Se La double vie de Véronique (A Dupla Vida de Veronique, 1991) assumiu o catapultar do prestígio internacional de Krzysztof Kieślowski, atuando como uma espécie de introdução para aquela que viria a ser a trilogia Trois couleurs, os filmes que a compõem, Bleu (Azul, 1993), Blanc (Branco, 1994) e Rouge (Vermelho, 1994), viriam a configurar-se como o auge de reconhecimento do realizador, que viria a falecer em 1996. Perante uma Europa que atravessava mutações político-sociais decorrentes da queda do Muro de Berlim e da dissolução da União Soviética, Kieślowski propôs explorar os ideias da Revolução Francesa, representados e associados às cores presentes na bandeira do país. Ora, se em Bleu descortinamos a liberdade e em Blanc mergulhamos na igualdade, em Rouge dialogamos com a fraternidade e com o seu cosmos tão extenso quanto as múltiplas vidas com as quais, ao acaso, nos vamos cruzando.

# [O que se pede]
Devolve, sem qualquer alteração, o trecho do texto sobre a trilogia de Kieślowski que começa em "Se La double" e termina em "nos vamos cruzando.", incluindo ambos.

# [Listagem]
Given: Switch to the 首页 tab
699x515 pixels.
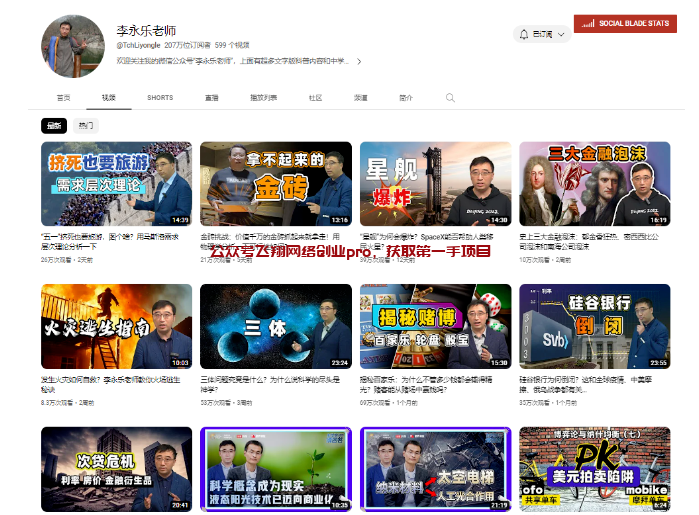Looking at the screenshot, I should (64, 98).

* * *

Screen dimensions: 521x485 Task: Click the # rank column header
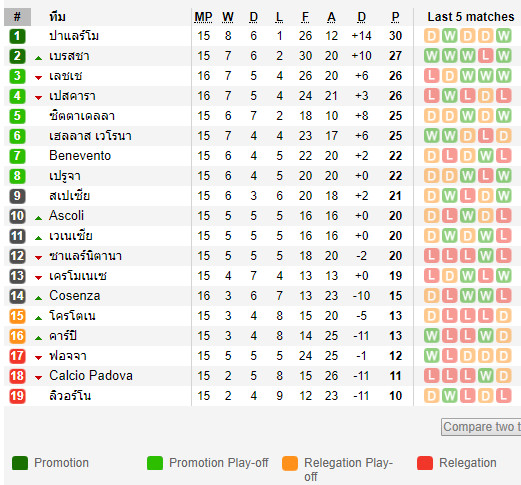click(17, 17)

--

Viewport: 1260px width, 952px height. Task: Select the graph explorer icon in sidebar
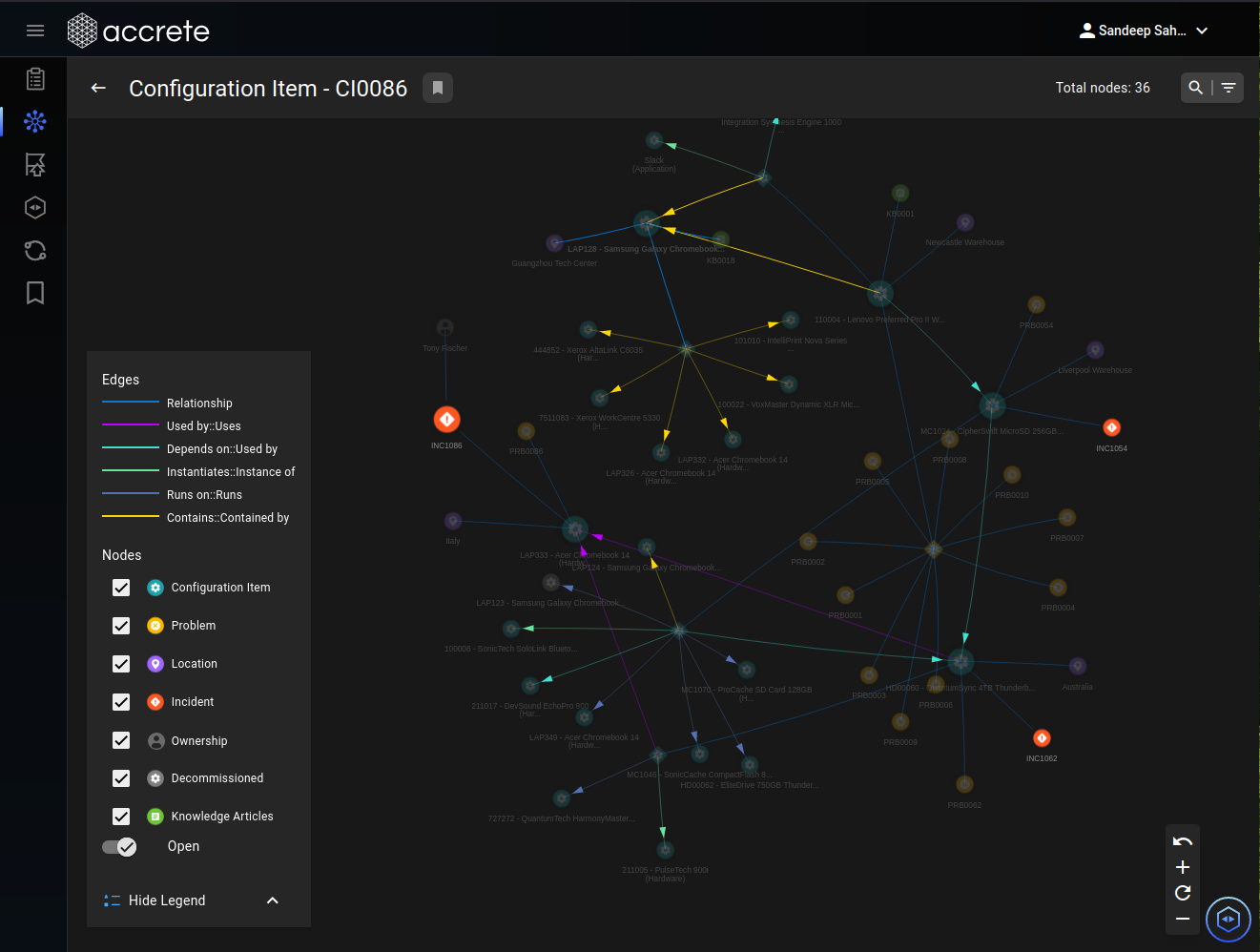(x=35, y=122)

# [A resposta]
Se La double vie de Véronique (A Dupla Vida de Veronique, 1991) assumiu o catapultar do prestígio internacional de Krzysztof Kieślowski, atuando como uma espécie de introdução para aquela que viria a ser a trilogia Trois couleurs, os filmes que a compõem, Bleu (Azul, 1993), Blanc (Branco, 1994) e Rouge (Vermelho, 1994), viriam a configurar-se como o auge de reconhecimento do realizador, que viria a falecer em 1996. Perante uma Europa que atravessava mutações político-sociais decorrentes da queda do Muro de Berlim e da dissolução da União Soviética, Kieślowski propôs explorar os ideias da Revolução Francesa, representados e associados às cores presentes na bandeira do país. Ora, se em Bleu descortinamos a liberdade e em Blanc mergulhamos na igualdade, em Rouge dialogamos com a fraternidade e com o seu cosmos tão extenso quanto as múltiplas vidas com as quais, ao acaso, nos vamos cruzando.